Task directions ::
Copy the stretch of the passage on importing stones from Israel from "Secondly, on a" through "a limited jurisdiction.", and change "cathedral" to "church" in it.

Secondly, on a lighter and relative magnitude, however, the importation of sacred stone[s] [...pebbles] from Israel, does not show much of faith in the universality and omnipresent nature of the Sovereign One in whose name [I believe] this cathedral is being built. In fact, as far as I am concerned, this is counter biblical [perspective]. This point is copiously captured in 2kings 5: 17 —[“If you will not,” said Naaman, “please let me, your servant, be given as much earth as a pair of mules can carry, for your servant will never again make burnt offerings and sacrifices to any other god but the LORD”].

In context, Naaman, thought that, the God of Israel can only be potent, present and even be worshiped on [and only on] an Israeli or Jewish soil [sand]—thereby limiting the power and authority of God to a limited jurisdiction.

However, I want to quickly admit that, this is a matter of the relativity in the measure of faith we all have in JAHWEH. Consequently, I do not intend to claim that my view on this score is right and other’s is wrong—perhaps they were animated by a different perspective all together [which I am not privy to, from where I stand].

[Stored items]
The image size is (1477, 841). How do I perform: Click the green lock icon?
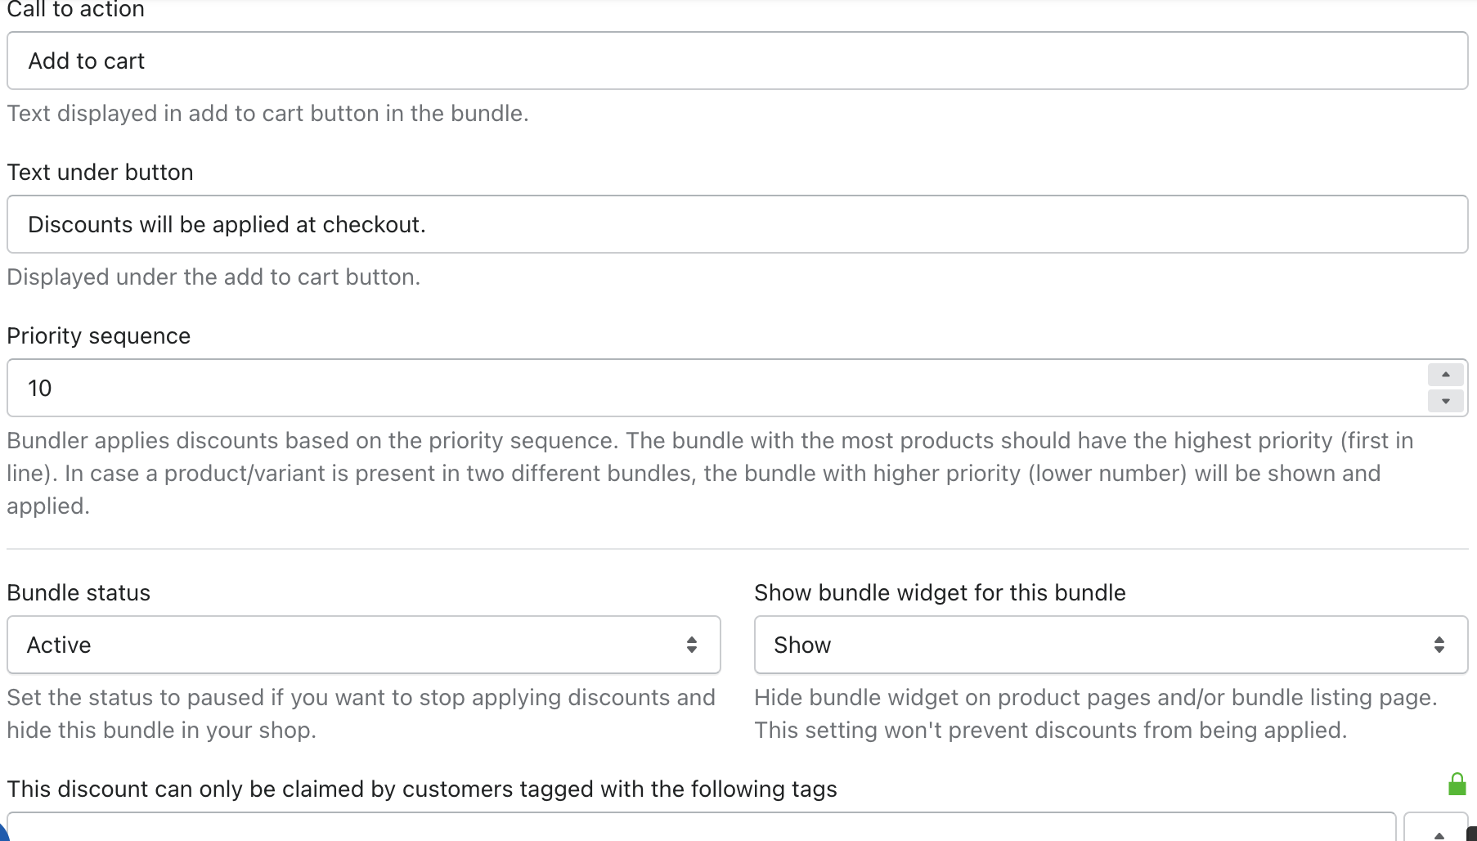coord(1457,785)
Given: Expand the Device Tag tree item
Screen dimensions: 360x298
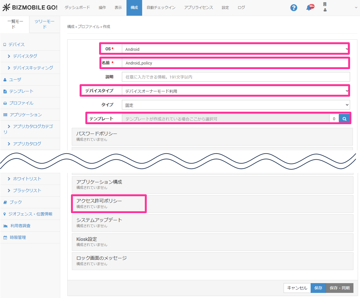Looking at the screenshot, I should tap(25, 56).
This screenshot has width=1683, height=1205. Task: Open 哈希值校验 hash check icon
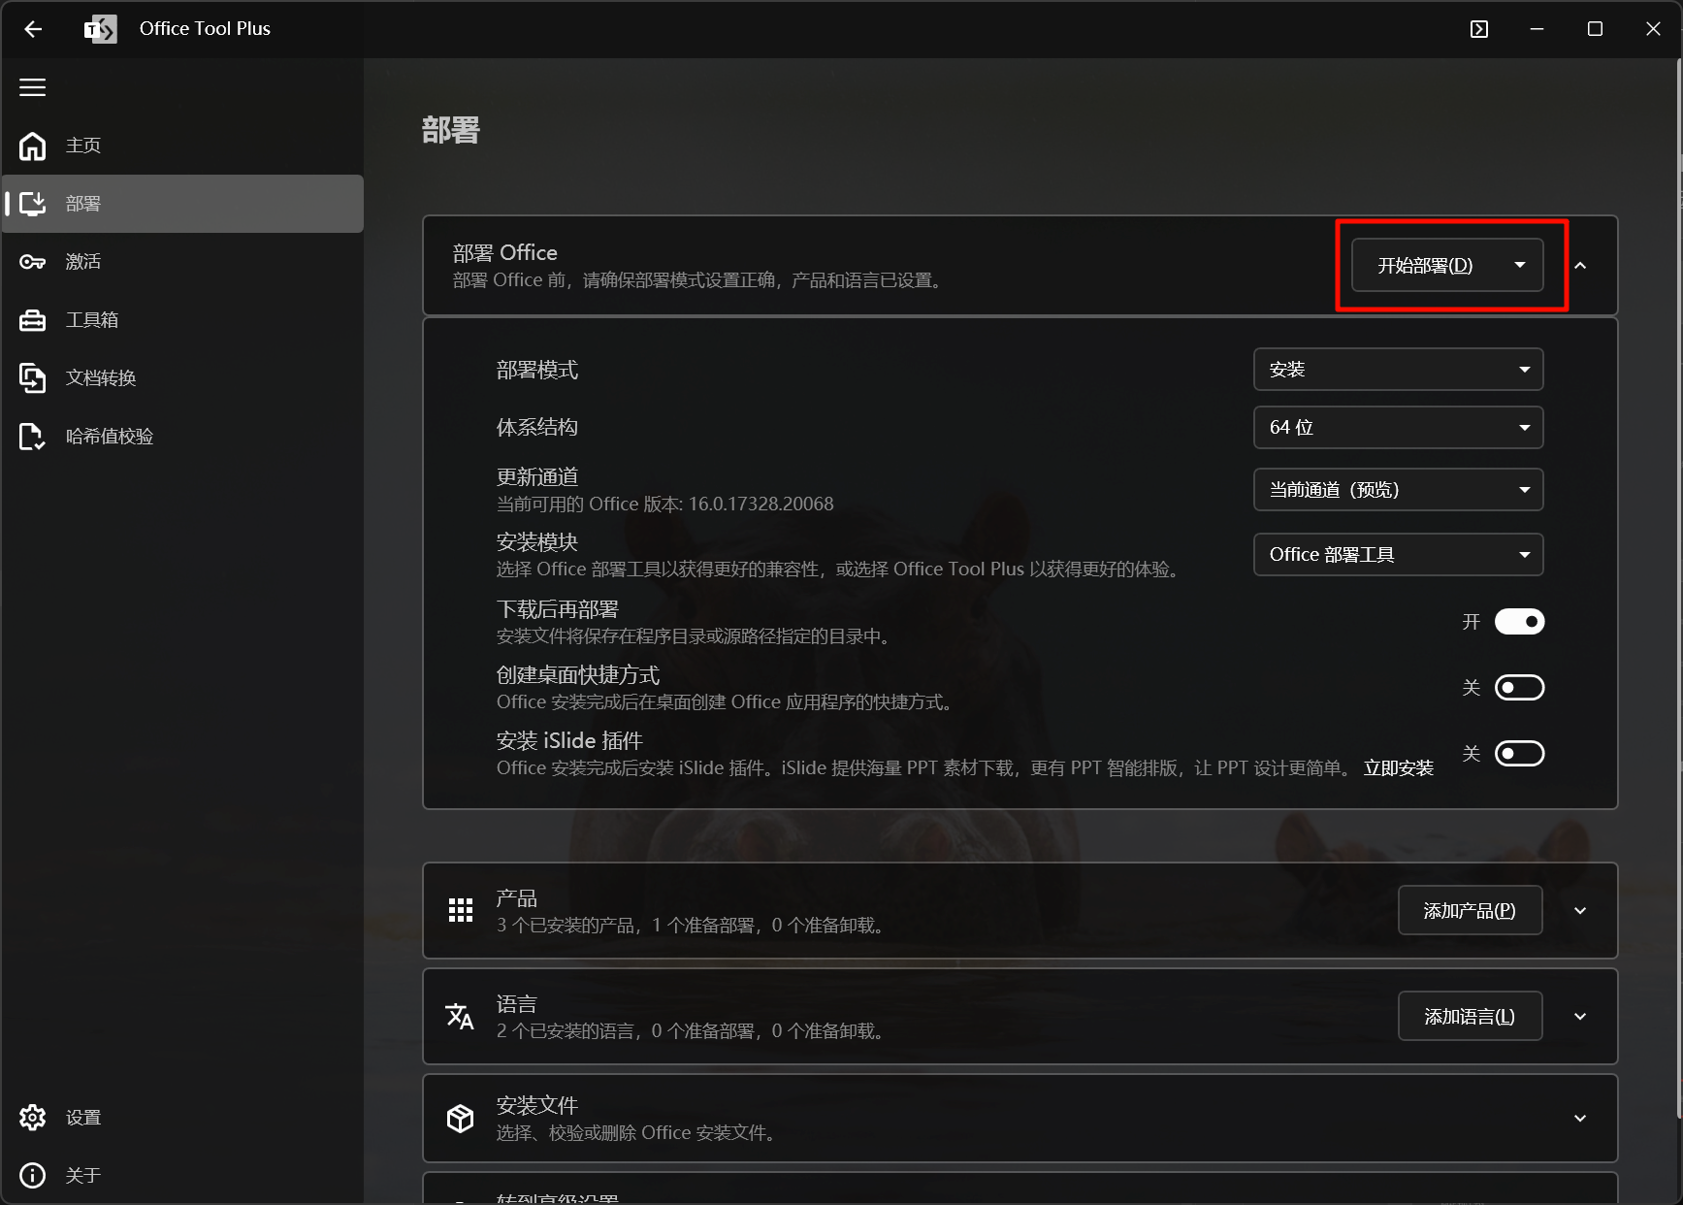pos(33,437)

Task answer ::
Secondly, on a lighter and relative magnitude, however, the importation of sacred stone[s] [...pebbles] from Israel, does not show much of faith in the universality and omnipresent nature of the Sovereign One in whose name [I believe] this church is being built. In fact, as far as I am concerned, this is counter biblical [perspective]. This point is copiously captured in 2kings 5: 17 —[“If you will not,” said Naaman, “please let me, your servant, be given as much earth as a pair of mules can carry, for your servant will never again make burnt offerings and sacrifices to any other god but the LORD”].

In context, Naaman, thought that, the God of Israel can only be potent, present and even be worshiped on [and only on] an Israeli or Jewish soil [sand]—thereby limiting the power and authority of God to a limited jurisdiction.